Adventure, money, escape? Whatever the reasons for working offshore, nobody will deny that the surroundings are exhilarating. Hanging by a safety belt 100 feet over the water I watch an orange carpet of light from the sunrise unroll to the rig and burn out. The lights of a freighter move across the horizon like the second hand of a watch; thousands of seagulls, white bodies in deep space, bob on water you don’t see at night. In a storm, 30-foot seas turn the standby boat into a bronco. It rears way back to the tip of its tail, then nose-dives into the waves’ trough and disappears.
In the Gulf of Mexico, I woke some days to find the platform had been invaded by a swarm of dragonflies, buzzing around the lights, dying. I swept them into neat piles that attracted purple martins. Several hitches ago on this rig I looked up at 1 A.M. to see a mad snowstorm of small birds fluttering about the derrick. In the next two hours my hard hat was hit four times by falling birds. About 4 A.M. it happened: 99 percent of them rained down, dead. We shoveled them into empty barrels, filling five 55-gallon drums to the brim. Birds barely alive were found the next night in corners, under boards, in pails. We left them alone. If they were covered with oil or accidentally stepped on, they were thrown overboard. It seemed as though a strong, untimely easterly wind must have been responsible for stranding, ultimately killing, a flock of migrating birds.
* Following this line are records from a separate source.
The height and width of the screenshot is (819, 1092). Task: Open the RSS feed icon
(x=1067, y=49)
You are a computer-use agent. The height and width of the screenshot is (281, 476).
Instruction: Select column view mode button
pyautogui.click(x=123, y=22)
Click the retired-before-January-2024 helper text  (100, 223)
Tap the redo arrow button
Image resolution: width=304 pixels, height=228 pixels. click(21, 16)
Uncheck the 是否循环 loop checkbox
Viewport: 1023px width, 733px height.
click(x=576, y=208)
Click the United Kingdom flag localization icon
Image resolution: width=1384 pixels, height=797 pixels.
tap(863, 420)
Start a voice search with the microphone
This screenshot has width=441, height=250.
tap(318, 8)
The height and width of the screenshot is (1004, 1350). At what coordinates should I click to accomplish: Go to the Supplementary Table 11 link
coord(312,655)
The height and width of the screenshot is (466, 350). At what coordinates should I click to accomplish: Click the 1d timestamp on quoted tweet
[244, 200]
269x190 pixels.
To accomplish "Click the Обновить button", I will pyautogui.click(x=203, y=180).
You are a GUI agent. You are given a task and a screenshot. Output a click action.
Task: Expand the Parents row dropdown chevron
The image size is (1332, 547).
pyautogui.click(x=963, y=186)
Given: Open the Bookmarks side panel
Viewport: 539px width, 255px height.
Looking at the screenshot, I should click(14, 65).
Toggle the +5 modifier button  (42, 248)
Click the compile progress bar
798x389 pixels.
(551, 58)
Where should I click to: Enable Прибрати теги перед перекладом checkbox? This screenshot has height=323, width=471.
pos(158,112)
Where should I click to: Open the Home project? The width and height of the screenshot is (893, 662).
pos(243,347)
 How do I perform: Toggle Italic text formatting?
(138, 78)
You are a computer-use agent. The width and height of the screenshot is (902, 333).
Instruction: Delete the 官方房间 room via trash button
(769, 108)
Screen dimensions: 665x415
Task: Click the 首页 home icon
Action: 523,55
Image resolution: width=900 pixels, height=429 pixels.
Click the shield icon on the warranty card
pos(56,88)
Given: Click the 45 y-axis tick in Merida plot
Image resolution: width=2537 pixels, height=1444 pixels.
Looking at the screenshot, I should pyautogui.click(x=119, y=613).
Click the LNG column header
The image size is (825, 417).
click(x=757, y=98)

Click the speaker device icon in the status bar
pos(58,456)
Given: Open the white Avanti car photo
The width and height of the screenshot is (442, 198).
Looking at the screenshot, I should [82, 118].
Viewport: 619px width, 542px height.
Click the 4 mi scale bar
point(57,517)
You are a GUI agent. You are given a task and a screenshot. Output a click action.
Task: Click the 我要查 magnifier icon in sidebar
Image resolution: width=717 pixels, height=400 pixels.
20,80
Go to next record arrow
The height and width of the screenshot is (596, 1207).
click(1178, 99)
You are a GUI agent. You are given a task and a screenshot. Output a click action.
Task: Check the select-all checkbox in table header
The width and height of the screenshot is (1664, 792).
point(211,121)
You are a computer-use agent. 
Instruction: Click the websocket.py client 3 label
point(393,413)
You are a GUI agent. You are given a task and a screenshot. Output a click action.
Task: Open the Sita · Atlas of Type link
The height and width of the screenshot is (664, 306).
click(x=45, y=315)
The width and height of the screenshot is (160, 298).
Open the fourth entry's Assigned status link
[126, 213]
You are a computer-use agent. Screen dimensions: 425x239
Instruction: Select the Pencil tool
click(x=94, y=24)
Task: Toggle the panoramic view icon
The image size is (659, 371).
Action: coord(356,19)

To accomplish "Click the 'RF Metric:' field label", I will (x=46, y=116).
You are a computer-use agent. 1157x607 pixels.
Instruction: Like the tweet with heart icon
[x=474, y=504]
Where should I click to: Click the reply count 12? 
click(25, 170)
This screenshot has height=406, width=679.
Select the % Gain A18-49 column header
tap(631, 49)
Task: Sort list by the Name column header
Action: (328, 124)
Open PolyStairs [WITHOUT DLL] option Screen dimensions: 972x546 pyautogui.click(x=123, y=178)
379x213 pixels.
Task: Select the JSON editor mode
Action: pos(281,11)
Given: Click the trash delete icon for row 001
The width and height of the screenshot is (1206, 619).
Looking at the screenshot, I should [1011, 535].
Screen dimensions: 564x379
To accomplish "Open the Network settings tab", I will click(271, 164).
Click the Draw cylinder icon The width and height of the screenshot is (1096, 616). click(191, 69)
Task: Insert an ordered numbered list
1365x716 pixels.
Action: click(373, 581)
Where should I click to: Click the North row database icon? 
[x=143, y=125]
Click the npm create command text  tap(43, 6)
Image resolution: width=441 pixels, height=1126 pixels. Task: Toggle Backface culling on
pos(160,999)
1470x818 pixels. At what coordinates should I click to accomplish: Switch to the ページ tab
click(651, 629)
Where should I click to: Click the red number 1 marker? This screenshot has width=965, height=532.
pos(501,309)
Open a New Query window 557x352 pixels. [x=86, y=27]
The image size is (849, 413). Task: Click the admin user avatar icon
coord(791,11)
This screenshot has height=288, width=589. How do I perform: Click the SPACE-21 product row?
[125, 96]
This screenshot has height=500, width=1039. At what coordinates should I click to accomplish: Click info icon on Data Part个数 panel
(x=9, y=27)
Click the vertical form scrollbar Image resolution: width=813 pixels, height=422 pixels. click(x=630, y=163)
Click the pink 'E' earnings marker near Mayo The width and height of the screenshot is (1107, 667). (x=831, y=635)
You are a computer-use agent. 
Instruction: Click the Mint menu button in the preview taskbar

On this same hitch, large white egrets appeared one night, and circled the rig counterclockwise. With each revolution, about ten would land on the flare boom in line and look in the same direction. Their beauty was a balance of awkwardness and grace: long necks folded like a crushed S, yellow legs dangling in flight, huge wings flapping. Occasionally one called out.
For hours this pattern of circling and landing didn’t change. Some of the men tossed scraps of metal at them. One egret was hit and knocked 100 feet to the water. Then a man crawled out on the boom and grabbed one when it landed, breaking its leg. Walking back, he held it in his raised arm; otherwise the egret’s head would have dragged along the grating. After everybody had seen it, he threw it overboard; it made no effort to fly, simply glided to the water. The other egrets had continued to circle and land, circle and land, which made me wonder if the entire flock could have been destroyed in this fashion, until the last lone egret circled and landed.
The next morning I was up early, excited about going home. I went outside to find it was still dark, but a fan of yellow light was unfolding on the horizon. The egrets were still there, held captive by man-made light. Wouldn’t the sun set them free? Once the flock broke its circling pattern and snaked its way about 200 yards south in wide swooping S’s as though the birds were doing some secret dance, but they returned for more circling. They repeated this maneuver again, heading south following that same crazy map. This time they didn’t come back. Daylight had arrived.
After two weeks on the rig, I have ten days to do as I please.